[Records drawn from a dataset]
------------------------------------
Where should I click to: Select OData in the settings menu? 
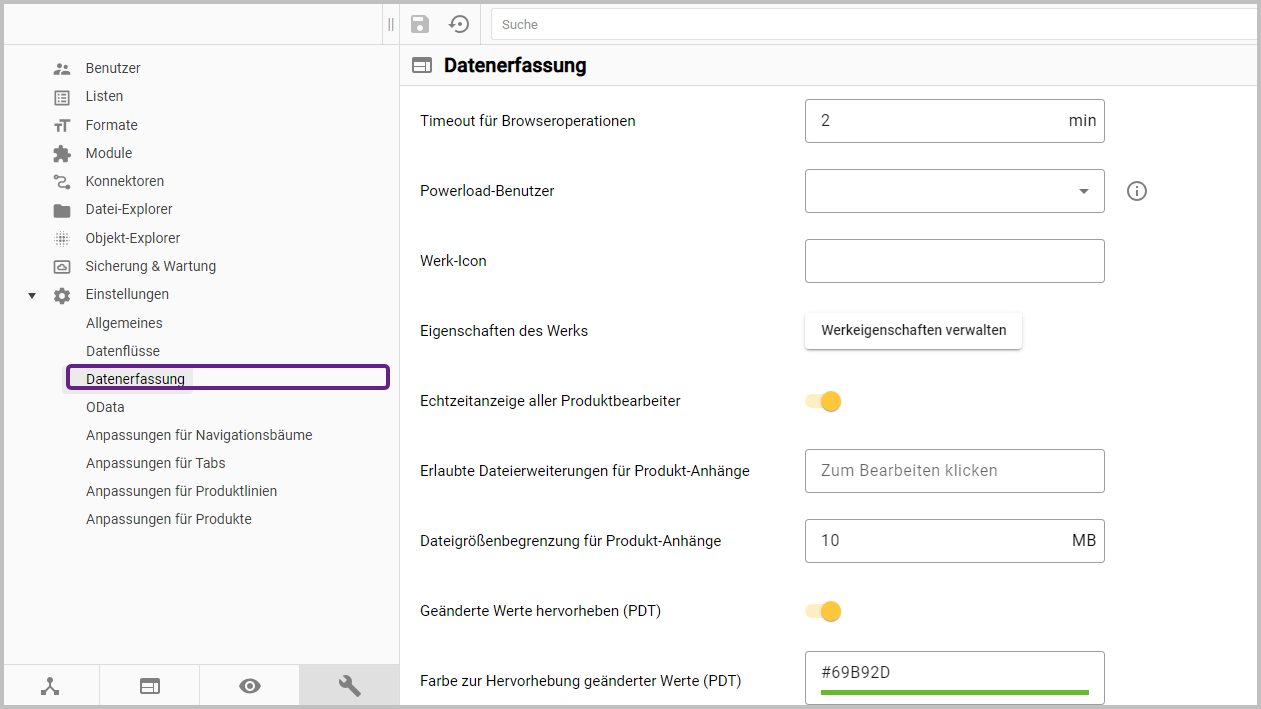point(105,407)
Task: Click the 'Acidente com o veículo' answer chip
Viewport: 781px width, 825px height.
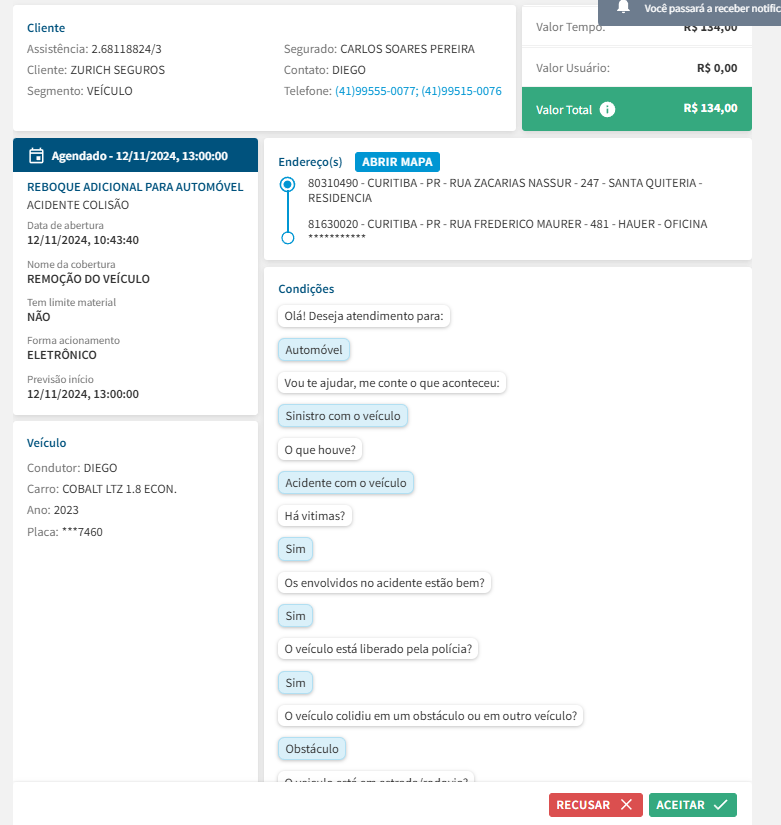Action: pyautogui.click(x=345, y=483)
------------------------------------
TASK GOAL. For this exercise, return the data above exactly and leave every picture out.

EXERCISE RESPONSE.
Where should I click to: Select OData in the settings menu? 
point(105,407)
Task: Click the 'Acidente com o veículo' answer chip
Viewport: 781px width, 825px height.
Action: pyautogui.click(x=345, y=483)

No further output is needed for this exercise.